Allen, well known for being staunchly purist about his art (one is reminded of his 1987 Senate testimony against colourisation of movies without the director’s consent) had refused to release the film in India unless he was not coerced into bearing with anti-smoking advertisements and the scrolling text warnings.
Clause 2 (vi) of the “principles of guidance” for film certification and the Cigarettes and other Tobacco Products (Prohibition of Advertisement and Regulation of Trade, Commerce, Production, Supply and Distribution) Rules, 2004, deals with scenes “tending to encourage, justify or glamourise consumption of tobacco or smoking”. In September 2012, the Health Ministry issued a directive mandating “health spots” be shown in all films and television programmes as a clip of 30 seconds duration proclaiming the harms of smoking, to be played at the beginning and middle of each film. Moreover, an anti-tobacco health warning must be displayed as a prominent static message every time tobacco products or their use are shown on screen. Violation of this directive invites punitive measures.
There are, it is reported, only two scenes in Blue Jasmine in which a character lights up, and even there, he barely brings the cigarette to his lips. And this character is not portrayed in the most flattering of manners, so the question of justifying or glamourising smoking does not arise at all.
Our censors are too enamoured of the magic bullet theory of communication and resolutely fail to acknowledge that the audience is not a homogeneous group on which any idea can be foisted. Moreover, the same image can trigger off entirely different reactions in the minds of different individuals and groups.
In so far as the anti-smoking PSAs (Public Service Announcements) are concerned, no one is ignorant of the harms option, or denying the social utility of the message, but to assume that every time someone lights up, viewers (the youth, especially) shall be encouraged or instigated to take to smoking –is far-fetched. This kind of thinking presumes that the mere advertisement of a tobacco product would goad a person to indulge in that product.
By the way, this directive maintains a deafening silence on product placements and surrogate advertisements. The censors also need to answer why there have been no independent studies to testify to the deterrence effect of these anti-smoking advertisements and disclaimers.
If a character is shown to be smoking, it is supposed to convey something, not act as a default advertisement for cigarette companies. What is galling is how these advertisements distract viewers, and sully the director’s art, turning it into an unedifying spectacle, as seen here.
Justice Kaul of the Delhi HC, while quashing the complete ban on smoking on screen, said as much: "What is often represented is not what must exist in an ideal world but the ground realities which are far removed from an ideal position" noted the Court, and thus "the undesirability of the act of smoking has nothing to do with the right of the Director as an artist to express what he so desires".

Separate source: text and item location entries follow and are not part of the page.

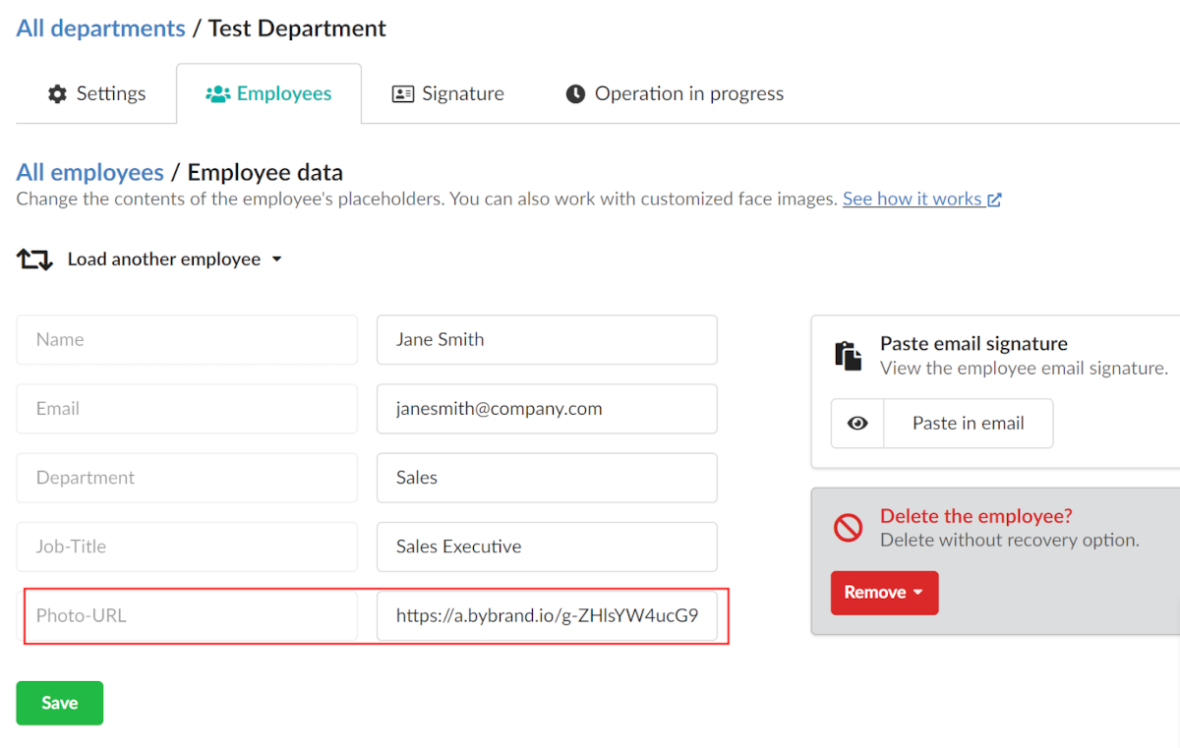Screen dimensions: 1180x748
Task: Click the Save button
Action: (x=59, y=702)
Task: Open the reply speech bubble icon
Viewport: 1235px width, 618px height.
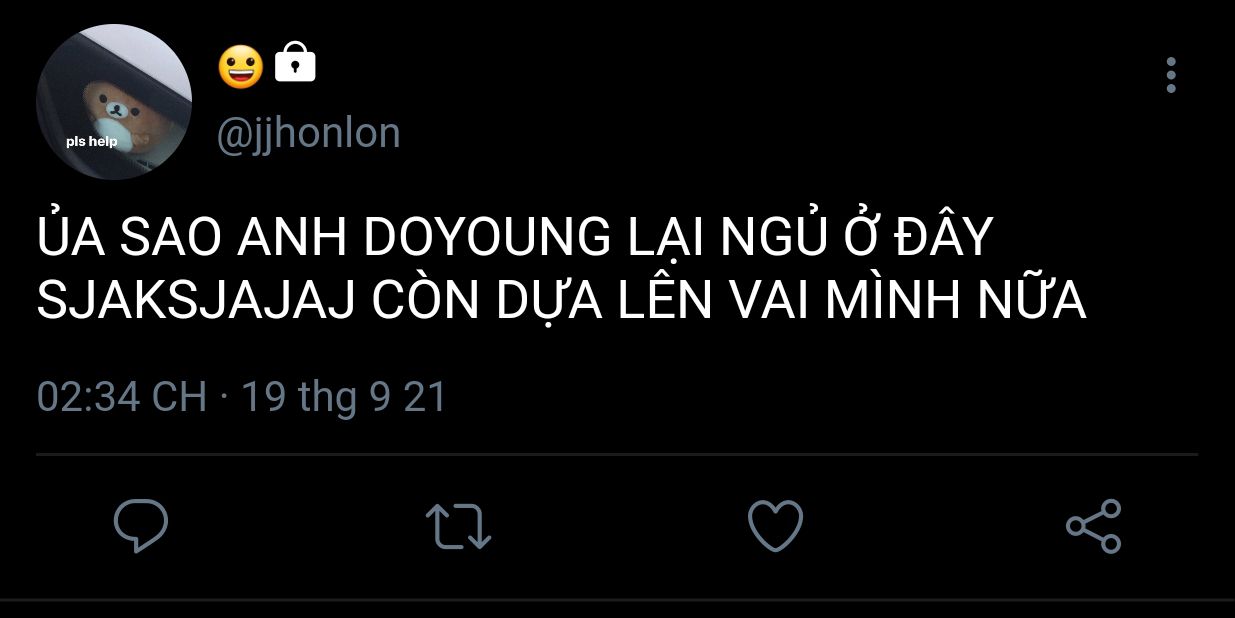Action: coord(140,526)
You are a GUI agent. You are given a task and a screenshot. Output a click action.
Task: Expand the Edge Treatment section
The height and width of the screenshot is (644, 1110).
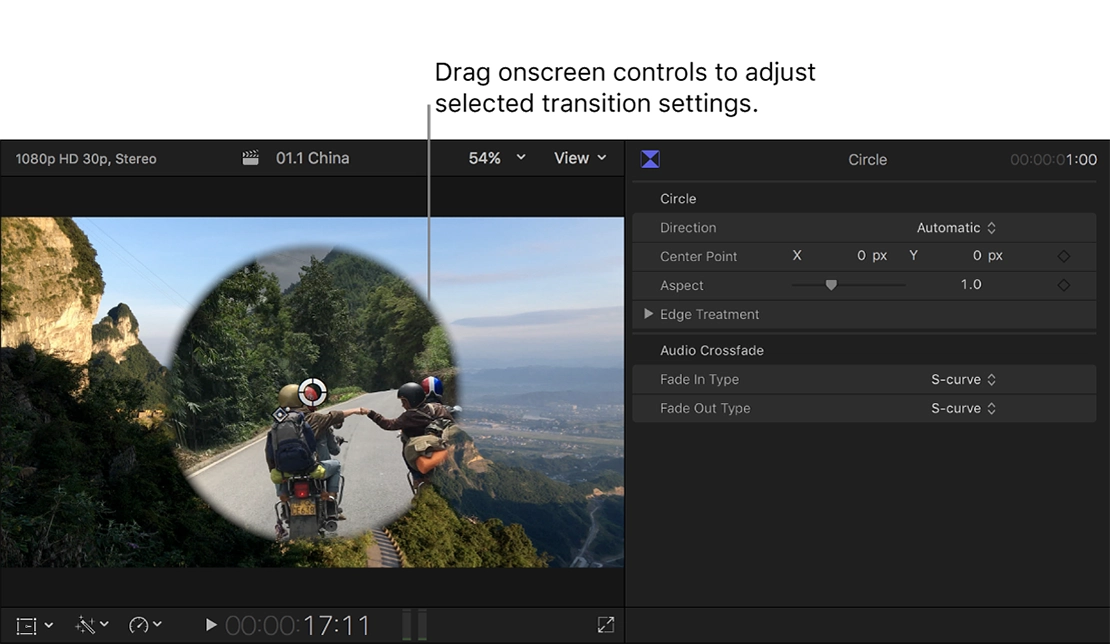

The judge‘s conclusion –an outright ban on any smoking scene is an unreasonable restriction on the director’s freedom of speech, but banning “glamourised” smoking scenes is perfectly legal- is an unconvincing argument. The bench hearing the government’s appeal against the above decision went further, suggesting “abstinence” from depicting alcohol and tobacco consumption on screen, indirectly advising film-makers how to avoid attracting the Censor’s perennially snippy scissors!
One is indeed compelled to ponder- when will the censors and the judiciary realise the folly of mistaking films as proxy advertisement billboards for the anti-smoking campaign? When will they stop assailing artistic freedom and free speech with these half-baked ideas?